In Rust Belt locales like Pittsburgh, Cleveland and St. Louis, health systems have become major employers, Terhune reports, and that’s true in exurban spots like Morgantown, W. Va., Fort Collins, Colo., and Danville, Pa. In Los Angeles, the University of Southern California is a top job source, mostly due to its enormous hospital system.
So are savvy politicians willing to poke in the nose one of their big and burgeoning constituencies? Terhune asks. Maybe not.
This is a huge problem because it removes a significant check-and-balance on the staggering inefficiencies in the health system, which lumbers along with elephantine non-medical labor costs. The American medical system is rife with “legions of data-entry clerks, revenue-cycle analysts and medical billing coders who must decipher arcane rules to mine money from human ills. For every doctor, there are 16 other health care workers. And half of those 16 are in administrative and other nonclinical roles,” Terhune finds.

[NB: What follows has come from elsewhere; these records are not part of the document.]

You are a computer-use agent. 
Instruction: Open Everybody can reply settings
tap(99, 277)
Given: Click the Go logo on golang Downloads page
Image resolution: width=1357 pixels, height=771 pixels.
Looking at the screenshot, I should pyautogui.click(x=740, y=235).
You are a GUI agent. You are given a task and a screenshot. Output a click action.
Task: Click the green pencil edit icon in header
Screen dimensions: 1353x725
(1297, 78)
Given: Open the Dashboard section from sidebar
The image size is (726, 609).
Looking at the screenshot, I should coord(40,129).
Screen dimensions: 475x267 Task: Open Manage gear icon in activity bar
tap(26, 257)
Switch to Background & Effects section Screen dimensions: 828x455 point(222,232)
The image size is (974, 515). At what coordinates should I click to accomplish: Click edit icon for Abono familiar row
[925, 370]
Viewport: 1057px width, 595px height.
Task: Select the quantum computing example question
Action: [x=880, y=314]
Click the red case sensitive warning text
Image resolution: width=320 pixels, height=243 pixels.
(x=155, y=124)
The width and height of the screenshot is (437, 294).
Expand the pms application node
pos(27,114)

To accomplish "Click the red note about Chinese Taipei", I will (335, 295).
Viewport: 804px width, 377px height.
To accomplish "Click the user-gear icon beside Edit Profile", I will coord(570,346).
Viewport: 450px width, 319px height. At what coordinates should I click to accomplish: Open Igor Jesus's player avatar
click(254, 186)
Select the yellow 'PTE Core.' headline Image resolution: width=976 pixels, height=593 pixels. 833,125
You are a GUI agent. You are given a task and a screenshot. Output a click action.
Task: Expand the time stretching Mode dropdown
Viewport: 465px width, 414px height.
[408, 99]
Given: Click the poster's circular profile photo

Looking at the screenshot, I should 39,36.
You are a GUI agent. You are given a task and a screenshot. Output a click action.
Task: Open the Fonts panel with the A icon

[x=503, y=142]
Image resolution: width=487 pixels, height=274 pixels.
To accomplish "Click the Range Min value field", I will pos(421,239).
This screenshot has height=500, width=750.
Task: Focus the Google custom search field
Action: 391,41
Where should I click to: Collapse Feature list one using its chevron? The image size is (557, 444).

He quotes Bob Kocher, now a venture capitalist and a former Obama Administration official: “I find super-expensive drugs annoying, and hospital market power is a big problem. But what’s driving our health insurance premiums is that we are paying the wages of a whole bunch of people who aren’t involved in the delivery of care. Hospitals keep raising their rates to pay for all of this labor.”
Elisabeth Rosenthal, another excellent medical journalist, is getting deserved praise for her new book illuminating how sick medicine has become as a big business, perplexing patients and their families with an avalanche of bills and poorly explained services. The workers who make up the armies involved in medical billing also are costing doctors and hospitals more, as they must compete for their services, Terhune says.
Need more aggravation? He reports that 8 percent of U.S. health spending goes for administration, as compared with 3 percent internationally. In other words, there are plenty of fat cats making huge paydays as sultans of hospitals and health systems.
As the president and majority Republicans in Congress try to repeal and replace Obamacare, they’re attacking not only health coverage for the poor, old, children, chronically ill, and the disabled, they’re also slashing at key fundamentals considered by businesses that offer health insurance to their workers. Most Americans get their health coverage at work. If the ACA is repealed and replaced, especially as the Republicans wish, will employers’ insurers keep protecting employees with pre-existing conditions, and will older Americans be shielded from paying much higher premiums than the young?
In my practice, I see not only the harms inflicted on patients who seek medical services, I also see their painful struggles with soaring medical costs, and what is, in my view, unconscionable medical debt. As I’ve written, tens of millions of Americans are struggling mightily now as their companies, by encouraging high deductible policies with lower monthly premiums, have shifted the burdens of medical costs on to them while saving money for themselves. Partisan attacks on Obamacare aren’t helping these increasingly desperate Americans. They would be helped, as would we all, if medical costs would stop zooming ever upward. That’s going to be a mammoth challenge when so many of us work in health systems, and politicians and policy-makers lack the courage to question medical care bloat.